## TASK ITEM:
Would you please write out each entry that follows, exactly as written?

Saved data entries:
——
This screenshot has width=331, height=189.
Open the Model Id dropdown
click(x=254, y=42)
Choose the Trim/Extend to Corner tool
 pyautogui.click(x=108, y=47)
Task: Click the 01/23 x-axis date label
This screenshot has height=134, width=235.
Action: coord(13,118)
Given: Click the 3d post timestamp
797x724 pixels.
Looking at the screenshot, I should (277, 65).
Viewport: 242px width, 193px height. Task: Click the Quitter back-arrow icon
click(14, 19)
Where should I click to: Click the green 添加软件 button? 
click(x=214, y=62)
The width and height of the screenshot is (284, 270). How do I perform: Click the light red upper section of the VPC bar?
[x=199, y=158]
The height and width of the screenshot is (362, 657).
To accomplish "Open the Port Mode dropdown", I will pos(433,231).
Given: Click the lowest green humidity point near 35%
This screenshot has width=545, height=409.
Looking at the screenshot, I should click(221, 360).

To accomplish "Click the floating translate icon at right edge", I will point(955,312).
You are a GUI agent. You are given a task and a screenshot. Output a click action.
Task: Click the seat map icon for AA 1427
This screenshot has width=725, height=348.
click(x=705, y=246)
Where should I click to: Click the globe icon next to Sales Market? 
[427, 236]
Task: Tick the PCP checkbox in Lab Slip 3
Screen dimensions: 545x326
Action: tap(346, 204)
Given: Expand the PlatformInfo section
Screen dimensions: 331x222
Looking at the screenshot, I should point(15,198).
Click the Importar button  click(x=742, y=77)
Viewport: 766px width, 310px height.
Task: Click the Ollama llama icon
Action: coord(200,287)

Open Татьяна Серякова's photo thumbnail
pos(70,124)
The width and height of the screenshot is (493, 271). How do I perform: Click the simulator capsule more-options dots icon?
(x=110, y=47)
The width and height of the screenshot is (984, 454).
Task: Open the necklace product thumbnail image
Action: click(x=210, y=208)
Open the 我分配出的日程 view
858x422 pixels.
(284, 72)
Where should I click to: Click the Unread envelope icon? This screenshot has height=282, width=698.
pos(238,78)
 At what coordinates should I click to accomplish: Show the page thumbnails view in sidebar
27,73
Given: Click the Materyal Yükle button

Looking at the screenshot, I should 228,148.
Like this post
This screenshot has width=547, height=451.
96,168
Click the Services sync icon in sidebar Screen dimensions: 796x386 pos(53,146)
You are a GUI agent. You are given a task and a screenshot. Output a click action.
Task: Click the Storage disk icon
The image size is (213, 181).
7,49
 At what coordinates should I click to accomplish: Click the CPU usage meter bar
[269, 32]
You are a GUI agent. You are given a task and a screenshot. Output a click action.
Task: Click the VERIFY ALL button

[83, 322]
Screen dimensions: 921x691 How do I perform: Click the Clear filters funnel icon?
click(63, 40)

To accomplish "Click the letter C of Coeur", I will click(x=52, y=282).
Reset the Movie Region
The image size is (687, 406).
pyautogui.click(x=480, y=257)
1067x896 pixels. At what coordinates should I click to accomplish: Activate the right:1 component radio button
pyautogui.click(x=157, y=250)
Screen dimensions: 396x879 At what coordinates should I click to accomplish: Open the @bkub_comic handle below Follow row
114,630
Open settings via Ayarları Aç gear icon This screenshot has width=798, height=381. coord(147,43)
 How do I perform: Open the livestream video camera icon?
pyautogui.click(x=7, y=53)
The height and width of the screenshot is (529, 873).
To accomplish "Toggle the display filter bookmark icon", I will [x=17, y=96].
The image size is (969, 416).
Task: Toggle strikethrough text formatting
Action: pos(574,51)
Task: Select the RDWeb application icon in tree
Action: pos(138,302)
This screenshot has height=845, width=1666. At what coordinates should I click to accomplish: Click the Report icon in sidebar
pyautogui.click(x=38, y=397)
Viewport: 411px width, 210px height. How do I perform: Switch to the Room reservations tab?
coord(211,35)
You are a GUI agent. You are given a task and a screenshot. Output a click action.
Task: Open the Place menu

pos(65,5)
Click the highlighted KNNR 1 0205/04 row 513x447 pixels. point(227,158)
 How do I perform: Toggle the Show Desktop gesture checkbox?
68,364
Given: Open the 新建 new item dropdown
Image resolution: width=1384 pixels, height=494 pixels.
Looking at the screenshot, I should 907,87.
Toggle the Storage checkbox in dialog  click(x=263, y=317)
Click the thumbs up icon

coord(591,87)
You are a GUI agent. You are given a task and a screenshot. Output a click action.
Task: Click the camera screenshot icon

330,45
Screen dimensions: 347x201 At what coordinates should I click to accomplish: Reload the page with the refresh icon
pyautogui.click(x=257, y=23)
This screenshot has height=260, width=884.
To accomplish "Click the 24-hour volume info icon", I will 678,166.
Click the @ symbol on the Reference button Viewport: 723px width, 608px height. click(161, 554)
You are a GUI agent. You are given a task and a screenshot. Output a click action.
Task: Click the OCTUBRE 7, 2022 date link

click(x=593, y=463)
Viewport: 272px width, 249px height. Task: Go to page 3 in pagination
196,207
——
## WRITTEN SOLUTION:
This screenshot has width=331, height=189.
Open the Model Id dropdown
click(x=254, y=42)
Choose the Trim/Extend to Corner tool
 pyautogui.click(x=108, y=47)
Task: Click the 01/23 x-axis date label
This screenshot has height=134, width=235.
Action: coord(13,118)
Given: Click the 3d post timestamp
797x724 pixels.
Looking at the screenshot, I should (277, 65).
Viewport: 242px width, 193px height. Task: Click the Quitter back-arrow icon
click(14, 19)
Where should I click to: Click the green 添加软件 button? 
click(x=214, y=62)
The width and height of the screenshot is (284, 270). How do I perform: Click the light red upper section of the VPC bar?
[x=199, y=158]
The height and width of the screenshot is (362, 657).
To accomplish "Open the Port Mode dropdown", I will pos(433,231).
Given: Click the lowest green humidity point near 35%
This screenshot has width=545, height=409.
Looking at the screenshot, I should click(221, 360).

To accomplish "Click the floating translate icon at right edge", I will point(955,312).
You are a GUI agent. You are given a task and a screenshot. Output a click action.
Task: Click the seat map icon for AA 1427
This screenshot has width=725, height=348.
click(x=705, y=246)
Where should I click to: Click the globe icon next to Sales Market? 
[427, 236]
Task: Tick the PCP checkbox in Lab Slip 3
Screen dimensions: 545x326
Action: tap(346, 204)
Given: Expand the PlatformInfo section
Screen dimensions: 331x222
Looking at the screenshot, I should point(15,198).
Click the Importar button  click(x=742, y=77)
Viewport: 766px width, 310px height.
Task: Click the Ollama llama icon
Action: coord(200,287)

Open Татьяна Серякова's photo thumbnail
pos(70,124)
The width and height of the screenshot is (493, 271). How do I perform: Click the simulator capsule more-options dots icon?
(x=110, y=47)
The width and height of the screenshot is (984, 454).
Task: Open the necklace product thumbnail image
Action: click(x=210, y=208)
Open the 我分配出的日程 view
858x422 pixels.
(284, 72)
Where should I click to: Click the Unread envelope icon? This screenshot has height=282, width=698.
pos(238,78)
 At what coordinates should I click to accomplish: Show the page thumbnails view in sidebar
27,73
Given: Click the Materyal Yükle button

Looking at the screenshot, I should 228,148.
Like this post
This screenshot has width=547, height=451.
96,168
Click the Services sync icon in sidebar Screen dimensions: 796x386 pos(53,146)
You are a GUI agent. You are given a task and a screenshot. Output a click action.
Task: Click the Storage disk icon
The image size is (213, 181).
7,49
 At what coordinates should I click to accomplish: Click the CPU usage meter bar
[269, 32]
You are a GUI agent. You are given a task and a screenshot. Output a click action.
Task: Click the VERIFY ALL button

[83, 322]
Screen dimensions: 921x691 How do I perform: Click the Clear filters funnel icon?
click(63, 40)

To accomplish "Click the letter C of Coeur", I will click(x=52, y=282).
Reset the Movie Region
The image size is (687, 406).
pyautogui.click(x=480, y=257)
1067x896 pixels. At what coordinates should I click to accomplish: Activate the right:1 component radio button
pyautogui.click(x=157, y=250)
Screen dimensions: 396x879 At what coordinates should I click to accomplish: Open the @bkub_comic handle below Follow row
114,630
Open settings via Ayarları Aç gear icon This screenshot has width=798, height=381. coord(147,43)
 How do I perform: Open the livestream video camera icon?
pyautogui.click(x=7, y=53)
The height and width of the screenshot is (529, 873).
To accomplish "Toggle the display filter bookmark icon", I will [x=17, y=96].
The image size is (969, 416).
Task: Toggle strikethrough text formatting
Action: pos(574,51)
Task: Select the RDWeb application icon in tree
Action: pos(138,302)
This screenshot has height=845, width=1666. At what coordinates should I click to accomplish: Click the Report icon in sidebar
pyautogui.click(x=38, y=397)
Viewport: 411px width, 210px height. How do I perform: Switch to the Room reservations tab?
coord(211,35)
You are a GUI agent. You are given a task and a screenshot. Output a click action.
Task: Open the Place menu

pos(65,5)
Click the highlighted KNNR 1 0205/04 row 513x447 pixels. point(227,158)
 How do I perform: Toggle the Show Desktop gesture checkbox?
68,364
Given: Open the 新建 new item dropdown
Image resolution: width=1384 pixels, height=494 pixels.
Looking at the screenshot, I should 907,87.
Toggle the Storage checkbox in dialog  click(x=263, y=317)
Click the thumbs up icon

coord(591,87)
You are a GUI agent. You are given a task and a screenshot. Output a click action.
Task: Click the camera screenshot icon

330,45
Screen dimensions: 347x201 At what coordinates should I click to accomplish: Reload the page with the refresh icon
pyautogui.click(x=257, y=23)
This screenshot has height=260, width=884.
To accomplish "Click the 24-hour volume info icon", I will 678,166.
Click the @ symbol on the Reference button Viewport: 723px width, 608px height. click(161, 554)
You are a GUI agent. You are given a task and a screenshot. Output a click action.
Task: Click the OCTUBRE 7, 2022 date link

click(x=593, y=463)
Viewport: 272px width, 249px height. Task: Go to page 3 in pagination
196,207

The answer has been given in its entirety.